Generally speaking, galleries are focused on discovering trends in which artistic creation is materialized and establish an intelligible yet challenging discourse in order to shape a flourishing environment. However, Capsule has made the bold statement to “forget all else” from the very beginning; perhaps this is a kind of introspective reflection.
It must be. The most curious work in this group exhibition is by artist Feng Chen, who has combined some seemingly unrelated elements in his work, including mechanical engineering, unusual materials and ancient ink paintings. The thermo-stimulative ink on paper works S-1 (2016) and S-2 (2016) reacts to the heat released from the mechanical device behind the aluminum board, which causes the image to appear and disappear on the paper. Feng’s early video works and his background in video installation have aided his recent works with a powerful foundation: to not use the video medium as a form, but to present mechanical, physical and real-time elements in order to create moving images. He has experimented with the physicality of image and created something new.
What is also compelling is an installation by L.A. based artist Alice Wang - Untitled (2016). It consists of a group of 3 billion year old crinoid fossils glided with 24K gold and presented in front of a gridded window, which looks like stacks of ordinary coins from afar. This gesture effortlessly connects the weight of ancient history with the extravagance of capitalist reality.
On the other hand, When We Become Us manifests a strong sense of fetishism with an emphasis of the body - or the self, in a deeper sense. The video work Faces (2005-6) by Polish artist Katarzyna Kozyra is projected across an entire wall, in which the body is almost materialized as an object through enlarging and focusing on the facial expression of the performing dancer. The works of American painter Sarah Faux depict various unconscious body parts, such as fingers and nipples that appear in between the layering of colors on the canvas and experimentation of materials.
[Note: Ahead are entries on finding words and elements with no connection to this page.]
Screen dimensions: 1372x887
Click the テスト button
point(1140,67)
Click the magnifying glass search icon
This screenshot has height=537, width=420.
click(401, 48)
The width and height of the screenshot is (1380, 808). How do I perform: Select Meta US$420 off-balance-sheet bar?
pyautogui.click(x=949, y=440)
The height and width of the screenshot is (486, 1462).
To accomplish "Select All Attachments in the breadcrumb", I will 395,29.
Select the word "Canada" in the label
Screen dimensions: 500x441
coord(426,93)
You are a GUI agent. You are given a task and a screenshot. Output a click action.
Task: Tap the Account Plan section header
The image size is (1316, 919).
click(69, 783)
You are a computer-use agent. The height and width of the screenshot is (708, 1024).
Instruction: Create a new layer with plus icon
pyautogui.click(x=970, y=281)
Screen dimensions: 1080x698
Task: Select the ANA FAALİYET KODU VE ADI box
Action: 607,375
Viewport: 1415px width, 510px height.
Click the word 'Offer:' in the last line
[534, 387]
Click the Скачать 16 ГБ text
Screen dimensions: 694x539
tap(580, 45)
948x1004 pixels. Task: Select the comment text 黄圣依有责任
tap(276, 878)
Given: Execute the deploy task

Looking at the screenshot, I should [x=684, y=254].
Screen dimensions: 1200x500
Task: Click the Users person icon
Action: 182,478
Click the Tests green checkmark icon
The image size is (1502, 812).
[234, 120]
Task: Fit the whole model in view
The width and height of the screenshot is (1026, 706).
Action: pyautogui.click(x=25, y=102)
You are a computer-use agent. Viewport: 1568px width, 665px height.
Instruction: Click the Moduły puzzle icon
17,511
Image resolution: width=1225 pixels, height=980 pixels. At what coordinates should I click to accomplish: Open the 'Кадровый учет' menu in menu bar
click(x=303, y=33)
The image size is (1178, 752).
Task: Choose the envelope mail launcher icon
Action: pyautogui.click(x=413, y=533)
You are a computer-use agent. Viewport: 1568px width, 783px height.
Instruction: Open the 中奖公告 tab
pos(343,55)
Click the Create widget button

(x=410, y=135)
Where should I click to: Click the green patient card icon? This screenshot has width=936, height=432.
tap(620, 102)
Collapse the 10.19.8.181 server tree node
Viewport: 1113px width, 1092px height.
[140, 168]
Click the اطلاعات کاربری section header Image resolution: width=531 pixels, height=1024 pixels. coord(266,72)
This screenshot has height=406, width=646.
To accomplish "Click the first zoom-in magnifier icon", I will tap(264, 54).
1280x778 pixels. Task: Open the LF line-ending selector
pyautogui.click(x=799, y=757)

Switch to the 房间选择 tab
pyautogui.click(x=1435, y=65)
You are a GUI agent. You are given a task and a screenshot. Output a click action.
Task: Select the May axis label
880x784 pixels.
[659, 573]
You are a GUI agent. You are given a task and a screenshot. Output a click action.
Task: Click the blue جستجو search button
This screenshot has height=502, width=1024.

New York based artist Pixy Liao bluntly employs the genitals of both sexes as her subject, combining them with daily objects, and transforming them into practical devices such as Soft Heeled Shoes (2013) and Breast Spray (2015), in which the worship of procreation and fetishism have preserved their exaggerated forms and object-hood, while at the same time acting as a metaphor for a certain state of pragmatism.
If we were to say that to “forget all else” is to make room in memory and in history for new things to manifest, then Capsule’s attitude is humble and introverted. The works of Feng Chen and Alice Wang are a mixture of old and new, while the works mentioned above with an emphasis on the body allow the spectator to omit the presented object by employing fetishism. These works seem to be presenting a mixed and yet coherent standpoint on behalf of this new exhibition space: not to speak of forgetting, but rather the disremembering of tricky concepts when a tangible art work is presented.
Two more thoughts are derived from the title of When We Become Us. Firstly is the inevitability that such a classic and minimal white box with its emphasis on “objects” would remind us of Michael Fried’s Art and Objecthood (1967) [http://atc.berkeley.edu/201/readings/FriedObjcthd.pdf], in which Fried writes about the object-hood he sees in realist paintings, as well as minimalist works that seem to contradict their forms. Basing on this idea, the complicity of the forgetting and fetishizing of objects would seem to stem from their Modernist roots. Second is the delicate difference between the Chinese and English exhibition titles: Wang Wu Zhi - “To Forget All Else”, corresponding to When We Become Us. To forget all else and become one with ourselves; to be unified with the forgotten - “not to forget the self”.